Biopharmaceutical company Metsera has reported encouraging findings from mid-stage studies of its experimental obesity treatment MET-097i, an ultra-long-acting GLP-1 receptor agonist. The data suggest the drug could become a competitive option in the fast-growing weight-management market, with Phase 3 trials expected to begin later this year.
In the 28-week VESPER-1 trial, patients receiving weekly doses of MET-097i achieved significant reductions in body weight compared with placebo, with the highest dose group showing losses of more than 14 %. Importantly, these benefits were seen in individuals living with obesity or overweight but without type 2 diabetes.

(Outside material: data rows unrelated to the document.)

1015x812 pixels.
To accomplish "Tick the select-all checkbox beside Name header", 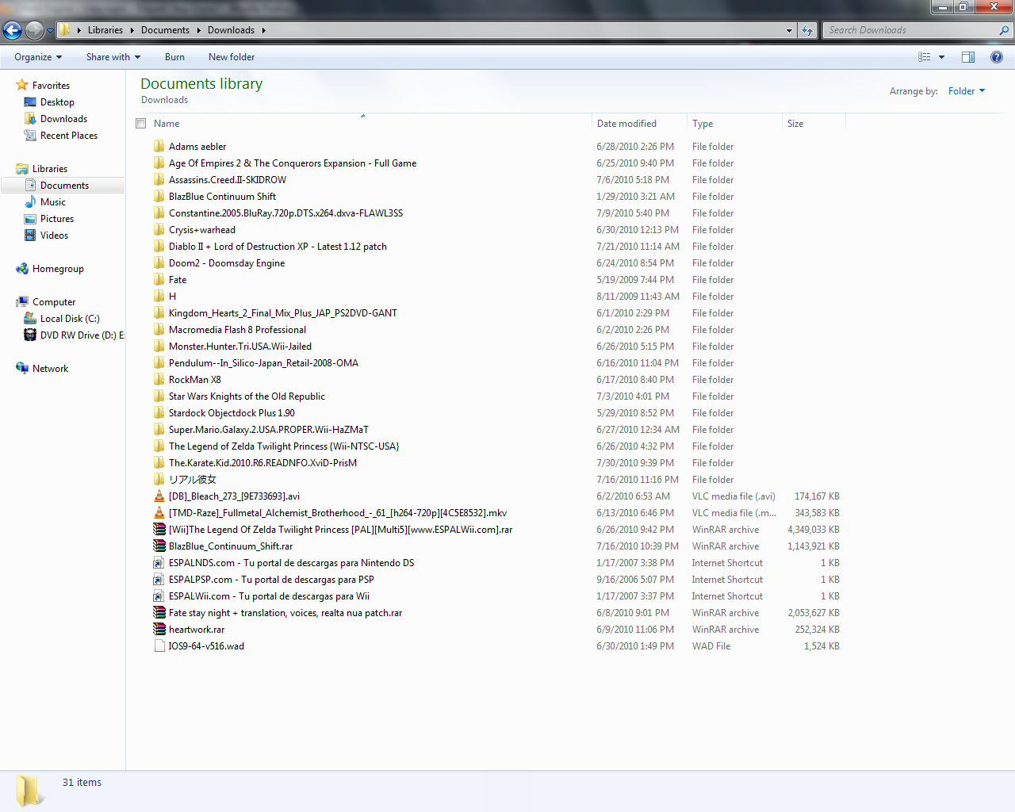I will pos(141,124).
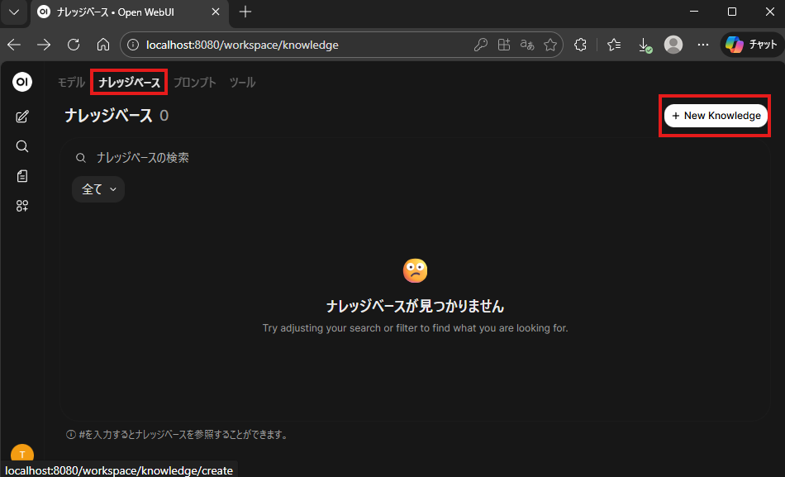Screen dimensions: 785x477
Task: Open browser settings and more menu
Action: [x=702, y=45]
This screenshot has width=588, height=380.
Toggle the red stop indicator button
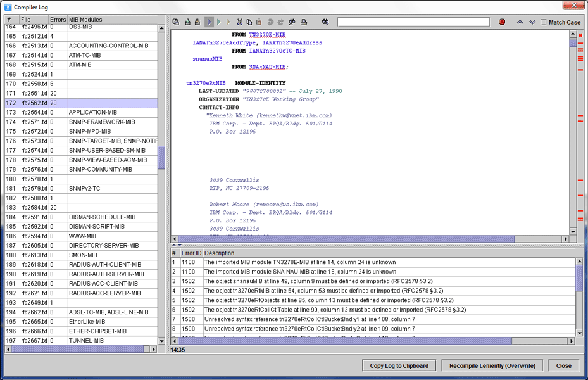501,21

The companion VESPER-3 study reinforced both the efficacy and safety picture. While some gastrointestinal effects such as nausea and vomiting occurred, the frequency was relatively low, and very few participants stopped treatment due to side effects. Overall discontinuation rates remained below 3 %, underscoring the therapy’s tolerability.
Metsera highlights MET-097i’s design as a once-weekly injectable that may eventually support even less frequent dosing. The company believes the candidate’s performance could rival that of more complex dual-agonist therapies, but with a simpler mechanism of action that may allow broader accessibility and scalability.
Following the positive Phase 2b outcomes, the company is preparing to advance MET-097i into late-stage studies, positioning the drug as a potential best-in-class therapy in the global obesity pipeline. Analysts note that while further validation in larger trials is critical, these early results put Metsera on the map as a serious contender in obesity drug development.